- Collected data
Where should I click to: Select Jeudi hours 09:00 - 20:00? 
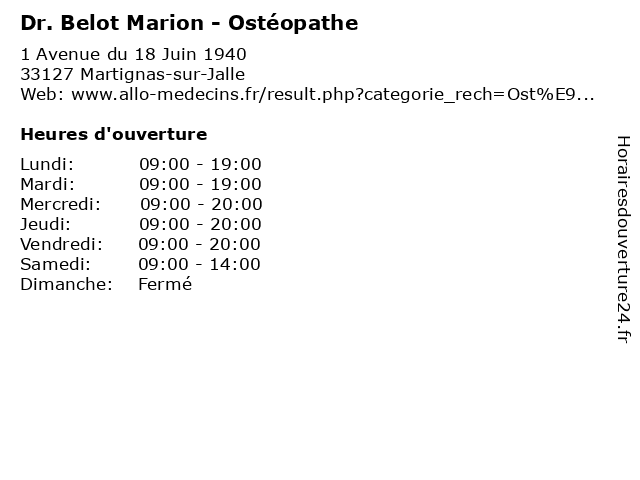point(200,224)
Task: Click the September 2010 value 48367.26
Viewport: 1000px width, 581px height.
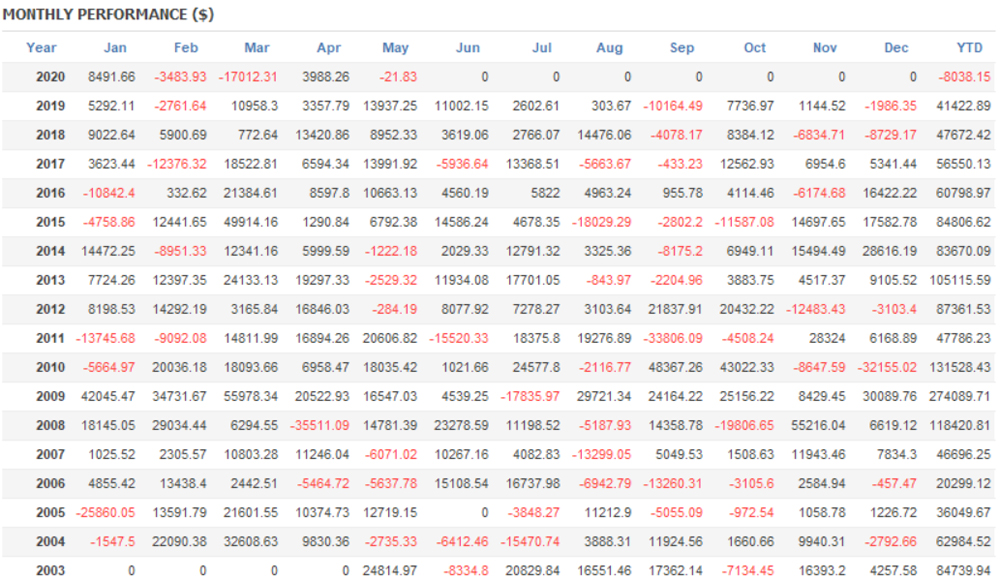Action: pos(674,368)
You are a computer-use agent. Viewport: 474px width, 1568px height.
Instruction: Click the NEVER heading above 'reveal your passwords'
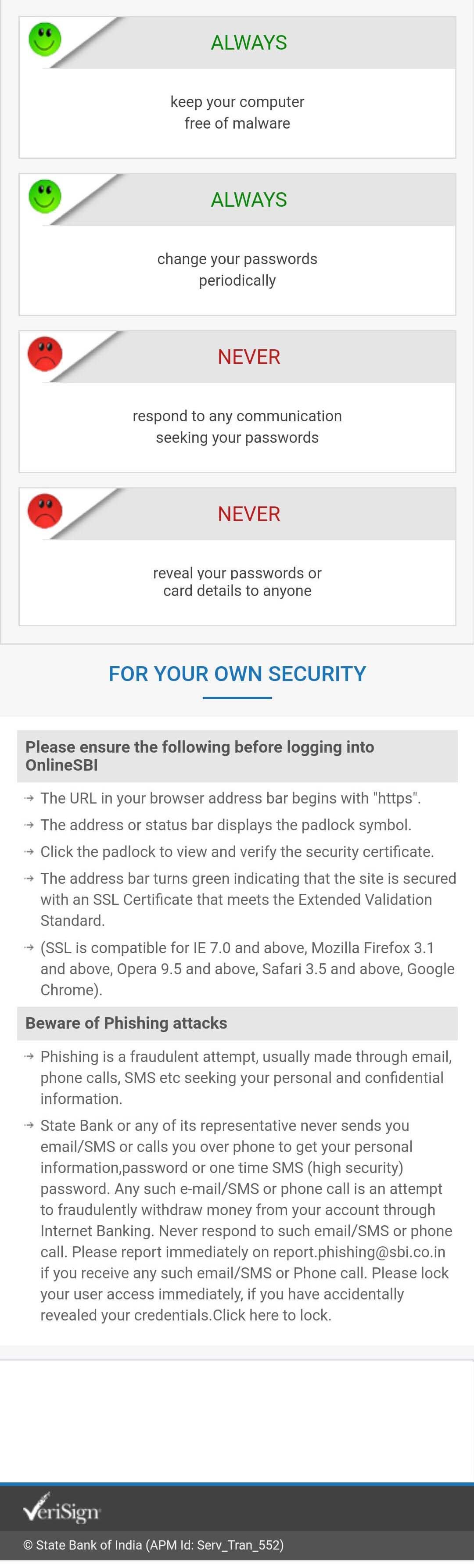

- Task brief
Word for word, retype the lines from the one that contains "Task: Click the September 2010 value 48367.26" through the final line of the data, both ends included, excluding pictures.

- Task answer
Task: Click the September 2010 value 48367.26
Viewport: 1000px width, 581px height.
Action: pos(674,368)
You are a computer-use agent. Viewport: 474px width, 1568px height.
Instruction: Click the NEVER heading above 'reveal your passwords'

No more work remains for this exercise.